◆ What the task requires
Output nothing but the lines from the first line of the entries to the line with "You are a computer-use", inclusive, exactly as they read.

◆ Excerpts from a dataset
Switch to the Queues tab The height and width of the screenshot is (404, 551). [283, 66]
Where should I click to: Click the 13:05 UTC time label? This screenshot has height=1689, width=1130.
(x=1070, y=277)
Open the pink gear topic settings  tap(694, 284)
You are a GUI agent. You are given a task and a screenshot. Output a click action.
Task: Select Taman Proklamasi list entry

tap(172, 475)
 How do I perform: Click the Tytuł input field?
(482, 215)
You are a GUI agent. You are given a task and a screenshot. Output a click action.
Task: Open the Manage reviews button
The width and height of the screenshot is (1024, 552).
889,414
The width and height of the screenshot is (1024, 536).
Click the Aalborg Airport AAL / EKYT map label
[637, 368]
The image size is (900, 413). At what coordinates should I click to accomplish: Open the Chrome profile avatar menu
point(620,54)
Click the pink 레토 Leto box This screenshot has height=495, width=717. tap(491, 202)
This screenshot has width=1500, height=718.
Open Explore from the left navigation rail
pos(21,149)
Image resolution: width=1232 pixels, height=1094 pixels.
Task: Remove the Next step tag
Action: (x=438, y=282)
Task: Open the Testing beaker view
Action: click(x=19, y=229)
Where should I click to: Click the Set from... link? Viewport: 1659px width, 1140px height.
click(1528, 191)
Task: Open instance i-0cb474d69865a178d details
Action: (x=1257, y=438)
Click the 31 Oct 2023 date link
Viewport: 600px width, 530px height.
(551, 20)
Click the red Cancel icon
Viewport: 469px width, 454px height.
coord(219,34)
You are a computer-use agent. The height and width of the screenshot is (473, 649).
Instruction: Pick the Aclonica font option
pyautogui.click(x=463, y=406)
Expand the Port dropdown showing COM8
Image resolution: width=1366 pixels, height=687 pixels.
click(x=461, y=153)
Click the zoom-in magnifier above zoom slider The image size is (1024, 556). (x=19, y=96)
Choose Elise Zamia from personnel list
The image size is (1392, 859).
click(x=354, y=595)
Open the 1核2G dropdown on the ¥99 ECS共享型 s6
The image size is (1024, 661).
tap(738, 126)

◆ Output for this task
Switch to the Queues tab The height and width of the screenshot is (404, 551). [283, 66]
Where should I click to: Click the 13:05 UTC time label? This screenshot has height=1689, width=1130.
(x=1070, y=277)
Open the pink gear topic settings  tap(694, 284)
You are a GUI agent. You are given a task and a screenshot. Output a click action.
Task: Select Taman Proklamasi list entry

tap(172, 475)
 How do I perform: Click the Tytuł input field?
(482, 215)
You are a GUI agent. You are given a task and a screenshot. Output a click action.
Task: Open the Manage reviews button
The width and height of the screenshot is (1024, 552).
889,414
The width and height of the screenshot is (1024, 536).
Click the Aalborg Airport AAL / EKYT map label
[637, 368]
The image size is (900, 413). At what coordinates should I click to accomplish: Open the Chrome profile avatar menu
point(620,54)
Click the pink 레토 Leto box This screenshot has height=495, width=717. tap(491, 202)
This screenshot has width=1500, height=718.
Open Explore from the left navigation rail
pos(21,149)
Image resolution: width=1232 pixels, height=1094 pixels.
Task: Remove the Next step tag
Action: (x=438, y=282)
Task: Open the Testing beaker view
Action: click(x=19, y=229)
Where should I click to: Click the Set from... link? Viewport: 1659px width, 1140px height.
click(1528, 191)
Task: Open instance i-0cb474d69865a178d details
Action: (x=1257, y=438)
Click the 31 Oct 2023 date link
Viewport: 600px width, 530px height.
(551, 20)
Click the red Cancel icon
Viewport: 469px width, 454px height.
coord(219,34)
You are a computer-use agent. The height and width of the screenshot is (473, 649).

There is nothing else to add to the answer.